Ataúdes, cruces y pañales
Así, esta organización criminal saldría a la palestra a raíz de un suceso macabro: habían puesto en el buzón de la casa de un rico contratista una serie de «notas amenazadoras firmadas por la Sociedad, adornadas con dibujos de ataúdes, cruces y puñales», en concreto, tres cruces negras junto a una calavera y dos tibias, que se irían diseminando por todas partes hasta convertir Nueva York en un lugar caótico y trágicamente peligroso, solo comparable a lo que supondría el Ku Klux Klan. Talty pone numerosos ejemplos de niños secuestrados y asesinados, de hombres mutilados y apuñalados, del estallido de artefactos explosivos que dieron origen a un clima terrorífico. Frente a todo ello, el policía Joe Petrosino, natural de un pueblo de la provincia italiana de Salerno, se impuso como su deber localizar a los culpables y llevarlos a la justicia. «La Mano Negra» es, pues, la biografía del que sería llamado el «Sherlock Holmes italiano» por su ingenio detectivesco y sus habilidades para disfrazarse –su vestuario contaba con ropa de jornalero, gánster, judío ortodoxo, mendigo ciego o cura católico– e infiltrarse en los ámbitos en los que tenía que investigar.

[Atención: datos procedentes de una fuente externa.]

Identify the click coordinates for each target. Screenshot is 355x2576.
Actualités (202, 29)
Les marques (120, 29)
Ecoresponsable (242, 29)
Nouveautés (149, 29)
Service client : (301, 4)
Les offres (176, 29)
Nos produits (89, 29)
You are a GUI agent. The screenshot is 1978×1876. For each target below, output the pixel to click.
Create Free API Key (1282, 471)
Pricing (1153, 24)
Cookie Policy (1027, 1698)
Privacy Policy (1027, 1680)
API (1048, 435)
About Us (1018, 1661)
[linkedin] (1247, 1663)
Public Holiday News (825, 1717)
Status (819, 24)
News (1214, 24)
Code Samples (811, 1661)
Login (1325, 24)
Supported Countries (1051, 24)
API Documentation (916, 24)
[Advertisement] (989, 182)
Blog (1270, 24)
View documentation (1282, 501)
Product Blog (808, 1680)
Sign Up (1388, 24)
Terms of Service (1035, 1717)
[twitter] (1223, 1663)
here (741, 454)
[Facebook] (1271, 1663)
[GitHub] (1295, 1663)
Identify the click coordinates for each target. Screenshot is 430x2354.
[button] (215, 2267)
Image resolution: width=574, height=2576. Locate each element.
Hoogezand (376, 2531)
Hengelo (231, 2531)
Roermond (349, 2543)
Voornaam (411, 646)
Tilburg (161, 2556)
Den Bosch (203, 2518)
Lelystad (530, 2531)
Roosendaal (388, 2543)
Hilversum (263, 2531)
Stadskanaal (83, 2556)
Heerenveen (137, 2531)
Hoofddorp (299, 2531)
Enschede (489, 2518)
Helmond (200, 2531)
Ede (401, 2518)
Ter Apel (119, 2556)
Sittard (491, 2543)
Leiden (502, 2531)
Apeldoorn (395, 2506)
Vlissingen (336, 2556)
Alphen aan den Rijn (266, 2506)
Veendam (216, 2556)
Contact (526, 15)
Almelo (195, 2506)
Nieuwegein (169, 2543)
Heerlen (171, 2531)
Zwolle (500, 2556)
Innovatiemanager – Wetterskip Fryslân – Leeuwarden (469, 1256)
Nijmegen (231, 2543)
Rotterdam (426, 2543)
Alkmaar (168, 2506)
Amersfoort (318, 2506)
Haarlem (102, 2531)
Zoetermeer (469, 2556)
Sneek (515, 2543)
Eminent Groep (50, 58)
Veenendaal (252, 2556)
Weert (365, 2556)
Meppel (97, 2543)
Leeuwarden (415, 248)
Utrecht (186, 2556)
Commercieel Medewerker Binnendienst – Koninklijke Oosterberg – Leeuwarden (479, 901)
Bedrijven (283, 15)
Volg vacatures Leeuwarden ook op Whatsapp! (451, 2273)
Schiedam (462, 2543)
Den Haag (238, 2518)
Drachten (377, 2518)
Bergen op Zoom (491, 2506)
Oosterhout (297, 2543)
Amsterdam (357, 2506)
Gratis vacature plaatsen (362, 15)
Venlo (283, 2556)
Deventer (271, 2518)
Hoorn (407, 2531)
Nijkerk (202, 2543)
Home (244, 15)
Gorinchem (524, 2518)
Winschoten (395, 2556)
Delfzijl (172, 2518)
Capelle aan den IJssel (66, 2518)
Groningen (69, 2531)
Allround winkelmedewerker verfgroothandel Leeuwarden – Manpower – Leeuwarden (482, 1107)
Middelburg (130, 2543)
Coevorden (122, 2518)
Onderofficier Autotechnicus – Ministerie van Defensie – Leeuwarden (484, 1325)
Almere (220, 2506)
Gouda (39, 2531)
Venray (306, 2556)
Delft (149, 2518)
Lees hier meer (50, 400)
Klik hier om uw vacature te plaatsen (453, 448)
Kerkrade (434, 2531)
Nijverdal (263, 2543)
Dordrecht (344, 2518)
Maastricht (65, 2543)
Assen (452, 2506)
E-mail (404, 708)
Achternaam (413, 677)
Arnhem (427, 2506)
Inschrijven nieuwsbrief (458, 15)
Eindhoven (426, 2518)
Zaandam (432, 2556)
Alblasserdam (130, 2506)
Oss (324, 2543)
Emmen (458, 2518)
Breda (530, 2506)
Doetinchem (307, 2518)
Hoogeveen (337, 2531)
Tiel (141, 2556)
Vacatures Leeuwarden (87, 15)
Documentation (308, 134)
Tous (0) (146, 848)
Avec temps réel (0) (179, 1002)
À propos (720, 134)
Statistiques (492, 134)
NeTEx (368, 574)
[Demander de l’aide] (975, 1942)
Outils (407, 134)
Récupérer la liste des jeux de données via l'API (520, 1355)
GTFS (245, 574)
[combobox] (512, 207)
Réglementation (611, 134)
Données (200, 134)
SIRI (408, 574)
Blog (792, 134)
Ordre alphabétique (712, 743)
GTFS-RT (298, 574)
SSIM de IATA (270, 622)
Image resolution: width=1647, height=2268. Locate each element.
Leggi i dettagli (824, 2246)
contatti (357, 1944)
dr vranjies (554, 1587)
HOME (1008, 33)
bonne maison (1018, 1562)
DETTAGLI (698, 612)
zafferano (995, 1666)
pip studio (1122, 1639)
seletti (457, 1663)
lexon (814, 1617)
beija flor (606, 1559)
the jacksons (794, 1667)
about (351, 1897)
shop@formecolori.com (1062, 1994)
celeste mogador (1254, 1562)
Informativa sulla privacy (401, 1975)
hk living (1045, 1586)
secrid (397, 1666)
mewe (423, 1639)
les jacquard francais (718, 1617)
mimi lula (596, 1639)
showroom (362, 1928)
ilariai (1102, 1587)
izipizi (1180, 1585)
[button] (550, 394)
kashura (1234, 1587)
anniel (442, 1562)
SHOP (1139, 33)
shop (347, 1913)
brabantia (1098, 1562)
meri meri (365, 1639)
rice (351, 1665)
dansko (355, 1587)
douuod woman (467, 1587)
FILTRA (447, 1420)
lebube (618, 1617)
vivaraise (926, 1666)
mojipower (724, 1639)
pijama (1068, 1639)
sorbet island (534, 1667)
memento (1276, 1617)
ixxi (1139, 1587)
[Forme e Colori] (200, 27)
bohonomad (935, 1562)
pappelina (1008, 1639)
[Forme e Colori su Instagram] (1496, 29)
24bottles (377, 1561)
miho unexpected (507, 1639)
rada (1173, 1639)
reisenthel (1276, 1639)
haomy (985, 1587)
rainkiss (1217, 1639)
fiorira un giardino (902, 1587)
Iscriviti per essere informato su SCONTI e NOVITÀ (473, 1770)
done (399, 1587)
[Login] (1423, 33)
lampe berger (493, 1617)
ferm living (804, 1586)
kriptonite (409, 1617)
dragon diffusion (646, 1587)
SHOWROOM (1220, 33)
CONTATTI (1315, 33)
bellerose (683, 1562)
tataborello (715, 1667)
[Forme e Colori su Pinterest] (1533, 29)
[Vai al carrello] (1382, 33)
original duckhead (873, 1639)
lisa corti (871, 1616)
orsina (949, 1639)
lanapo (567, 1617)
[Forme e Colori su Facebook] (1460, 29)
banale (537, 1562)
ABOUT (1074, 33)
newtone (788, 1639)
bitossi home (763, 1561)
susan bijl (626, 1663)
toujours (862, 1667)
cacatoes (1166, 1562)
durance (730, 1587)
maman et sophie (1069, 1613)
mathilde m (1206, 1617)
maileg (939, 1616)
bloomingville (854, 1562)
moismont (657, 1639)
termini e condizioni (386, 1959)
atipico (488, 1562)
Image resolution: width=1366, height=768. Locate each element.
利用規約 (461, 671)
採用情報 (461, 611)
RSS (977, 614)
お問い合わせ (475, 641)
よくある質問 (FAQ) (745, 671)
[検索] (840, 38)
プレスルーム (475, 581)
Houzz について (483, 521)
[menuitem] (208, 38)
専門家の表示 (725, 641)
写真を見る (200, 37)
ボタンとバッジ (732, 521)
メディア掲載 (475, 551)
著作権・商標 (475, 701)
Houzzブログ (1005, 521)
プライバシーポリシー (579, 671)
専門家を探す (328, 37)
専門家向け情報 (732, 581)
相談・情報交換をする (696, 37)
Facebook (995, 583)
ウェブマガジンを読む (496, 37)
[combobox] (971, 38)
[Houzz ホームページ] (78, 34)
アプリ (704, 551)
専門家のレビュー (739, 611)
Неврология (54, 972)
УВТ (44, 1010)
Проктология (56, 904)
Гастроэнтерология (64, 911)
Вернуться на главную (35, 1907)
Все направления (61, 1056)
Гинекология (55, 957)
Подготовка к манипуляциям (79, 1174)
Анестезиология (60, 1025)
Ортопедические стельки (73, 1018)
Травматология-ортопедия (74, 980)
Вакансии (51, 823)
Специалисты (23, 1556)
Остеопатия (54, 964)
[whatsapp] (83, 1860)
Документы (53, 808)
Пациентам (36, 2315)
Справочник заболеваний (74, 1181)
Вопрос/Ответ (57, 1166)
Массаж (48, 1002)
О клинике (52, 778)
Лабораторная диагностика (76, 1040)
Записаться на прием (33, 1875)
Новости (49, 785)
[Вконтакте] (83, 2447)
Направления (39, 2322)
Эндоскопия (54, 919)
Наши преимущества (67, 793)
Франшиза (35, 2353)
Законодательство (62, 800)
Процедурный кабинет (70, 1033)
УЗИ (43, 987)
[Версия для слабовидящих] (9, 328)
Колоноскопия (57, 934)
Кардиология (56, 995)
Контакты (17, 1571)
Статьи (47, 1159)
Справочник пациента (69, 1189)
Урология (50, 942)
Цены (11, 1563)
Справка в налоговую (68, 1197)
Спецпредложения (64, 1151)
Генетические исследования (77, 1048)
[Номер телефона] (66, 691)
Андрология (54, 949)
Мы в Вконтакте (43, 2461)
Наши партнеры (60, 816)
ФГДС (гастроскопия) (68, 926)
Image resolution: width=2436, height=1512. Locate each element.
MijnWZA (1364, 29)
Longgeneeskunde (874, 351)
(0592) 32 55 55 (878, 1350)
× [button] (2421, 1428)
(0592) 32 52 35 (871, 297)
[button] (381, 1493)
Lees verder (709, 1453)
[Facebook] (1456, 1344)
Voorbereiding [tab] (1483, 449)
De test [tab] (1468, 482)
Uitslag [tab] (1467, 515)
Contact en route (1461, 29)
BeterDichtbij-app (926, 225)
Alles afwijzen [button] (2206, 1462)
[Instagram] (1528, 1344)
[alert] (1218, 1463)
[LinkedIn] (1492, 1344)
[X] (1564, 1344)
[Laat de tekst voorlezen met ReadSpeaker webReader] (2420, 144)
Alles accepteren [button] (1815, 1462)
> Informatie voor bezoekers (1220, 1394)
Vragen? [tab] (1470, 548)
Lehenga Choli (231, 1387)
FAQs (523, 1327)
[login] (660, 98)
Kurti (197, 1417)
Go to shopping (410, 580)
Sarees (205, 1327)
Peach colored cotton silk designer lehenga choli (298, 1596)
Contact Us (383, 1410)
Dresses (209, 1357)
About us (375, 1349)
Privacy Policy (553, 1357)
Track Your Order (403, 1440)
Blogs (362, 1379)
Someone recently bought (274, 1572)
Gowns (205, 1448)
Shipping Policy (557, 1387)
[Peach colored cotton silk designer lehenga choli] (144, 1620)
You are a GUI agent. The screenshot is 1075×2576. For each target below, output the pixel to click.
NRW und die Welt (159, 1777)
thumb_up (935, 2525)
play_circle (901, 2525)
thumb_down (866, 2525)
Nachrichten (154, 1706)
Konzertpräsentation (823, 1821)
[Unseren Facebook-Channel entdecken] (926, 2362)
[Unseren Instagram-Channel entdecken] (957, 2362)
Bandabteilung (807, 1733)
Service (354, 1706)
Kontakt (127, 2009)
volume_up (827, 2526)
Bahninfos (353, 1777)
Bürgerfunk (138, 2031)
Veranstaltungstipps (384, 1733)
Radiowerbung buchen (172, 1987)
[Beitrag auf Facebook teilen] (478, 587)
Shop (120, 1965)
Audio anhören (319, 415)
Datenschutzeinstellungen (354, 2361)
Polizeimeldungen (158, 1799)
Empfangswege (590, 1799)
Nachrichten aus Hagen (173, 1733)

Y tanto pundonor y perseverancia demostró Joseph Petrosino, «un tipo bajito, robusto y de pecho ancho, con complexión de estibador», que se convertiría en el jefe de la Brigada Italiana y en alguien temido y respetado por todos, hasta por sus enemigos. El autor nos lleva a la vida del policía, tan brutal en sus procedimientos con los delincuentes como refinado en lo que a cultura se refería, ya que era un gran amante de la ópera y un buen violinista, amén de un gran conversador, y cómo tuvo que enfrentarse con los irlandeses que copaban el cuerpo de policías y que se sentían los amos en su territorio. Talty va narrando las peripecias de este hombre que mandaría a cientos de asesinos a la silla eléctrica o a la cárcel de Sing Sing. Hasta que un viaje realmente temerario, en 1909, a la Sicilia donde podría estar el origen de «La Mano Negra», pues ésta empezaba a adquirir dimensiones de epidemia, puso fin a su vida. Y es que en Palermo regía la ley del mafioso Vito Cascio Ferro, del que se dijo que «inventó el crimen en la era de las grandes urbes». Él sería el gran sospecho del asesinato (cuatro disparos en plena calle) perpetrado a Petrosino, pero nada se pudo demostrar.
En Nueva York, su muerte sería una enorme conmoción y se decretaría un día de luto, cuenta Talty con notable destreza en un alarde investigativo de aquella época apasionante y peligrosa a partes iguales; hoy, el paseante se topará con un monumento dedicado a aquel héroe entre las calles Lafayette y Kenmare de Manhattan. Un ser que, decían los periodistas de entonces, encarnaba la esencia italiana como nadie y que sería declarado el mejor detective de su país del mundo.